WORK INSTRUCTION – Scan the listing below. Report each line that includes "Enable".

EXTRACTED INFORMATION –
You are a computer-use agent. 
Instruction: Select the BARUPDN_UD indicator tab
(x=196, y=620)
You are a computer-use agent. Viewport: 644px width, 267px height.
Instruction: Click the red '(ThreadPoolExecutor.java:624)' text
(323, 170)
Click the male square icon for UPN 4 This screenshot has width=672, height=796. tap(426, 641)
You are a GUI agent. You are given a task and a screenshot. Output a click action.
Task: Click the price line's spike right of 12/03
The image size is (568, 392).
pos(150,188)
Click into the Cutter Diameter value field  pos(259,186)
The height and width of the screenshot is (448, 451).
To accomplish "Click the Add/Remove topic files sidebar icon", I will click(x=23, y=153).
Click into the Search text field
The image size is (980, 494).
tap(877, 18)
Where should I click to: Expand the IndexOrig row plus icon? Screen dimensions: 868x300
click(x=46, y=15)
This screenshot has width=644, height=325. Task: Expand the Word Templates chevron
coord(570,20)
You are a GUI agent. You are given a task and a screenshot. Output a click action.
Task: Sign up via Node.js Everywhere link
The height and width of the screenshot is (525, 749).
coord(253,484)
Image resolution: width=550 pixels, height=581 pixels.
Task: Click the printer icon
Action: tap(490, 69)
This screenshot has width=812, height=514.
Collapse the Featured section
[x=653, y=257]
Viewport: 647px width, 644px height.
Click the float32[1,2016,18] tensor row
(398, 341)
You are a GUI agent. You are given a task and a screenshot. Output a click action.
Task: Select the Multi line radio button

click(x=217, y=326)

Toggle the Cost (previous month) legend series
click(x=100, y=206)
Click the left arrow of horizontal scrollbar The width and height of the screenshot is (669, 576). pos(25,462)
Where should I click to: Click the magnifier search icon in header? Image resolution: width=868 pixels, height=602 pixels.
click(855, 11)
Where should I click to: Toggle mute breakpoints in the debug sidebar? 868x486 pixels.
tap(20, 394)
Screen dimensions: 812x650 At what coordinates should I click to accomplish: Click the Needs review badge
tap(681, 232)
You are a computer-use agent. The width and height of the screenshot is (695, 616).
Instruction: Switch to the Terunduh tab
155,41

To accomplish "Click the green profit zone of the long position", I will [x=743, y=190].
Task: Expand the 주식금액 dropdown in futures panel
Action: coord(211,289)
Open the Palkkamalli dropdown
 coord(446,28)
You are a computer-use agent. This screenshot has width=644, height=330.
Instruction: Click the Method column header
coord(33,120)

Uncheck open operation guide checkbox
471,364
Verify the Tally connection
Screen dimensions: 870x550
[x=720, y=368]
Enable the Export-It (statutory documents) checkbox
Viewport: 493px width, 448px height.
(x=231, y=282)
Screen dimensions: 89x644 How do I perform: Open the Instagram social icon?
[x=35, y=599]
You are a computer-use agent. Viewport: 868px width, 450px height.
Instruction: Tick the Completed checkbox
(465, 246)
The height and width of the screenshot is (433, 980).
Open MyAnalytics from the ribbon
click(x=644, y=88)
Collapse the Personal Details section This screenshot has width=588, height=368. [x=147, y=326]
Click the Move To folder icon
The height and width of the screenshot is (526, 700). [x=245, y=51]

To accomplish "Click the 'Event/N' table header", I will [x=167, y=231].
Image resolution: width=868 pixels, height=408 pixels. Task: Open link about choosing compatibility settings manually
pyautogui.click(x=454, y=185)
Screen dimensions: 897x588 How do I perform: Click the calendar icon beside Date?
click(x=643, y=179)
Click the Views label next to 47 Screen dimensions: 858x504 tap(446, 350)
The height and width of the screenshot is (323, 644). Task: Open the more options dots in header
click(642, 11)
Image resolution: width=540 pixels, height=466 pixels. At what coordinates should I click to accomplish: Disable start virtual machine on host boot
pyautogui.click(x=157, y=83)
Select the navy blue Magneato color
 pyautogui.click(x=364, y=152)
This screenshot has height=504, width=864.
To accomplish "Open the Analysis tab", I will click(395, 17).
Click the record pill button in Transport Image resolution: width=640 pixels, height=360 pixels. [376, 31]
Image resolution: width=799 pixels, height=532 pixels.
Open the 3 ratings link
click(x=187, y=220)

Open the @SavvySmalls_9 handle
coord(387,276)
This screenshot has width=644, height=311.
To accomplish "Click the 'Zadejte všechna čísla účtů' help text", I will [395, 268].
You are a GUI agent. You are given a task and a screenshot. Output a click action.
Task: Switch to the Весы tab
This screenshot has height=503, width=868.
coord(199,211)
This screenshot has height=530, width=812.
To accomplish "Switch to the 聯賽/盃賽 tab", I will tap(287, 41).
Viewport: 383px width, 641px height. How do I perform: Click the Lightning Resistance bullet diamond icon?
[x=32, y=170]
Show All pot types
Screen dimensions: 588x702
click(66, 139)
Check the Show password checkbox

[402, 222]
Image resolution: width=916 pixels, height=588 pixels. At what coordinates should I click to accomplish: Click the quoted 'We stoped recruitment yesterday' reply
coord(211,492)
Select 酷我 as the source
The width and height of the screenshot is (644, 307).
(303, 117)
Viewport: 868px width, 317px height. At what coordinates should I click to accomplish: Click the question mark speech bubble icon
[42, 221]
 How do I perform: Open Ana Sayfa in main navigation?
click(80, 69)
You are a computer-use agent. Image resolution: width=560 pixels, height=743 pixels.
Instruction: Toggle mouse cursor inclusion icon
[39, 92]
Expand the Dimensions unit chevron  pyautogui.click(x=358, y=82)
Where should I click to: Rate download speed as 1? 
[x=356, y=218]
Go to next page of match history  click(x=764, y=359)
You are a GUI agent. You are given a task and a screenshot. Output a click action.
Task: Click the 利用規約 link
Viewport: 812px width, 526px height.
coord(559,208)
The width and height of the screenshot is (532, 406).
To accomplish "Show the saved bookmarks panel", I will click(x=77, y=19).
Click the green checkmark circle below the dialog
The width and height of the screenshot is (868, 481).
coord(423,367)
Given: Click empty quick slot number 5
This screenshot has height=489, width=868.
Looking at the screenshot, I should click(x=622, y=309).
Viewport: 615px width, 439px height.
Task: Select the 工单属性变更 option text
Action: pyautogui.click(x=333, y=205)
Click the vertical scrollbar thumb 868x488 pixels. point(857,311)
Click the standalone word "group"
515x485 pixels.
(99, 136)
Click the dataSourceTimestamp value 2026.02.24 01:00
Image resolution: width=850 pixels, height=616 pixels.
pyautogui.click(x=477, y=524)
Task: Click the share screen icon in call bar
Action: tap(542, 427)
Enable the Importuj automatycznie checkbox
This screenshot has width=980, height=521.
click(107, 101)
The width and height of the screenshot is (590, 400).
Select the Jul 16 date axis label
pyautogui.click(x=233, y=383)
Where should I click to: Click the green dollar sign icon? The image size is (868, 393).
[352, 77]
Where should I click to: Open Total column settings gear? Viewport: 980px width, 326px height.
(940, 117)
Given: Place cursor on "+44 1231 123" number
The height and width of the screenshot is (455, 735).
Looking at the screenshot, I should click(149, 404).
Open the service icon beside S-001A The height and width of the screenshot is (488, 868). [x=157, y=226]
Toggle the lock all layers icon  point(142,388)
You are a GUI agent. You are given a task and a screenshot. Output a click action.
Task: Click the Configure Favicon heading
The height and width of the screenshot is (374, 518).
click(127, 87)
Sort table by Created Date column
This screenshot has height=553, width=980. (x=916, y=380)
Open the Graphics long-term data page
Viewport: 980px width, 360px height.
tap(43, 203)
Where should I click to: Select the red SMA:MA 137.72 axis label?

RESPONSE BELOW –
Enable the Export-It (statutory documents) checkbox
Enable the Importuj automatycznie checkbox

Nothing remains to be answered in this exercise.